左 龍，趙 越，李懷業(yè),李 凱,盧嘉賓，韓鴻賓

(1. 北京大學(xué)第三醫(yī)院放射科，北京 100191; 2.磁共振裝備與技術(shù)北京市重點實驗室, 北京 100191; 3.大連大學(xué)化學(xué)與化學(xué)工程學(xué)院，大連116622; 4.北京積水潭醫(yī)院放射科，北京 100035)
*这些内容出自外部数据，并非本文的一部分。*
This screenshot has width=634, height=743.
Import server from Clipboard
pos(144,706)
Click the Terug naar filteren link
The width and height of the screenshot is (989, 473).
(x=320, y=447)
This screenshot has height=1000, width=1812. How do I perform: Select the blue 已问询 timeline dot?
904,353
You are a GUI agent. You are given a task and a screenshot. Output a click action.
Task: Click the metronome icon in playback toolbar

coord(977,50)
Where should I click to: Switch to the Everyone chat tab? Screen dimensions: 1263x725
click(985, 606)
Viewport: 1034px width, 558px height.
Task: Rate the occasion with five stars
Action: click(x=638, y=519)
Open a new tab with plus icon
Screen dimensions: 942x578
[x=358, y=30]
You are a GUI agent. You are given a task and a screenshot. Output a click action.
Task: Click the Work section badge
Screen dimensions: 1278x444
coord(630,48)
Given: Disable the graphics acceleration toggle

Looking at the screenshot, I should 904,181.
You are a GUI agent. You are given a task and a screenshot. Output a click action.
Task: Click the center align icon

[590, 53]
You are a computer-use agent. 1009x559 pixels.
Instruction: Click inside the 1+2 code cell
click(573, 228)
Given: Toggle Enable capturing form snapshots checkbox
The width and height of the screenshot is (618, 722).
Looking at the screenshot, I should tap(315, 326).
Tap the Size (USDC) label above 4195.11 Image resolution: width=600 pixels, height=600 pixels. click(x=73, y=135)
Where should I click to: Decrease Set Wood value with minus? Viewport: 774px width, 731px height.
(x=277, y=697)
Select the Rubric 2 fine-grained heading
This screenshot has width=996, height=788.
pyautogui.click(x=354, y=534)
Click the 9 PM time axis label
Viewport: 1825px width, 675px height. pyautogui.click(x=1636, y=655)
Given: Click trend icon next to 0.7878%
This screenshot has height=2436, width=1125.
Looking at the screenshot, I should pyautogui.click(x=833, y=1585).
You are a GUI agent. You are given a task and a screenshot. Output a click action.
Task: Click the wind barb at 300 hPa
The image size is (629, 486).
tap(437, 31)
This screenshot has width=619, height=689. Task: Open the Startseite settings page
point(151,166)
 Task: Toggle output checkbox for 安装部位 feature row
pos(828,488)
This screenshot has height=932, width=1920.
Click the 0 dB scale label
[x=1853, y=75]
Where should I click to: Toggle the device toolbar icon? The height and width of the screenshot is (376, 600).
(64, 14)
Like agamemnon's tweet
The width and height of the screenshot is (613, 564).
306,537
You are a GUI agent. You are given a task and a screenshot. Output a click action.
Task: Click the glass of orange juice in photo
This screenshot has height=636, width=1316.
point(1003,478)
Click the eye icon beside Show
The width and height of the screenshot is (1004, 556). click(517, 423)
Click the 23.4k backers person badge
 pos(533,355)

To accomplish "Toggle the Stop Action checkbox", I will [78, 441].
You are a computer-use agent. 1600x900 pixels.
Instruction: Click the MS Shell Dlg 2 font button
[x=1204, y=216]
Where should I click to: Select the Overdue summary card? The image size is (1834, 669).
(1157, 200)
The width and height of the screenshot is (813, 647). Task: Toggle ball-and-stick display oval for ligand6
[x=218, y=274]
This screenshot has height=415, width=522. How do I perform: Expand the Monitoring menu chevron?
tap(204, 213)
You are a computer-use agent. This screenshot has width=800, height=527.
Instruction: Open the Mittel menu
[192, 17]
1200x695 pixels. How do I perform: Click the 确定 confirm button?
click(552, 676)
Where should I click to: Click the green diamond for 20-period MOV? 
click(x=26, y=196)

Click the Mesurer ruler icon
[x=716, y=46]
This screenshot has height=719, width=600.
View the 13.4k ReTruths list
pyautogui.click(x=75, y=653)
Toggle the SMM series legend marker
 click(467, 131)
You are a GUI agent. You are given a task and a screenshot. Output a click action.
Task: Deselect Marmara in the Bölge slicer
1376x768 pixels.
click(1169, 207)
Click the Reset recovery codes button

膠質(zhì)瘤是最常見的原發(fā)性腦腫瘤，占惡性腦腫瘤的81%[1]。膠質(zhì)瘤通常會導(dǎo)致顯著的致殘率和死亡率。在過去的幾十年中，治療方法不斷改進。目前，放療聯(lián)合化療是手術(shù)后的一線輔助治療[2]。然而，幾乎所有的膠質(zhì)母細胞瘤患者在7～10個月無進展生存期中位期后都會出現(xiàn)病情進展[3]。因此，膠質(zhì)母細胞瘤總體上難治且預(yù)后差。實際上大多數(shù)化療藥物不能通過血腦屏障，因而藥物到達腫瘤靶點的效率低下[4]。研究人員相繼發(fā)明了諸多新的治療策略，其中局部給藥可以直接繞過血腦屏障。局部給藥具體包括，局部注射、對流增強給藥和各種埋置多聚物。局部給藥可以將高生物利用度的制劑直接作用于靶點，而且?guī)缀鯖]有藥物損耗[5]。然而，溶液回流和水腫等多種副作用阻礙了對流增強給藥(CED)發(fā)展成一個用于神經(jīng)膠質(zhì)瘤的標(biāo)準(zhǔn)治療系統(tǒng)[6].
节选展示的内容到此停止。